In the 90s, Martin became a Hollywood hyphenate producing, writing and starring in the quirky romantic comedy "L.A. Story" (1991) opposite then-wife Victoria Tennant. Although fine in a dramatic stretch as a Joel Silver-like producer in Lawrence Kasdan's "Grand Canyon" (1991), he enjoyed perhaps his greatest commercial successes in light Disney comedies, starring as the put-upon dad in the remake of "Father of the Bride" (1991) and "Housesitter" (1992) as an uptight architect whose life is disrupted by female grifter Goldie Hawn. He reunited with Keaton in 1995 for the warm-hearted sequel "Father of the Bride II" and with Hawn for the lackluster 1999 remake of "Out of Towners". Whereas Martin's earlier films expertly showcased his manic qualities, his later work demonstrated his competence as a straight man and comic foil.

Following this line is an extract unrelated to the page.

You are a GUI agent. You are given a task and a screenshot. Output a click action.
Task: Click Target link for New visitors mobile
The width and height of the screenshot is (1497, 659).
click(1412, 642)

Martin subsequently attempted to stretch himself as a film performer but the results were uneven and commercially unsuccessful. He proved light on his feet if ultimately joyless and opaque playing a charlatan faith healer in the largely dramatic "Leap of Faith" (1992). Martin returned to Disney's Touchstone division for an atypical assignment as executive producer and scripter of "A Simple Twist of Fate" (1994), a polished yet problematic adaptation of George Eliot's "Silas Marner". He was effective as a gloomy recluse who reconnects with life by raising an infant girl abandoned on his doorstep but audiences detected a downer and steered clear. Martin returned to more conventional comedy with "Mixed Nuts" (1995), a remake of a French film ("Le Pere Noel est une ordure") about a telephone crisis center. The Christmas-themed comedy proved a critical and commercial disaster despite major talents before and behind the camera including writer-director Nora Ephron, Madeline Kahn, Rob Reiner, Juliette Lewis and Garry Shandling.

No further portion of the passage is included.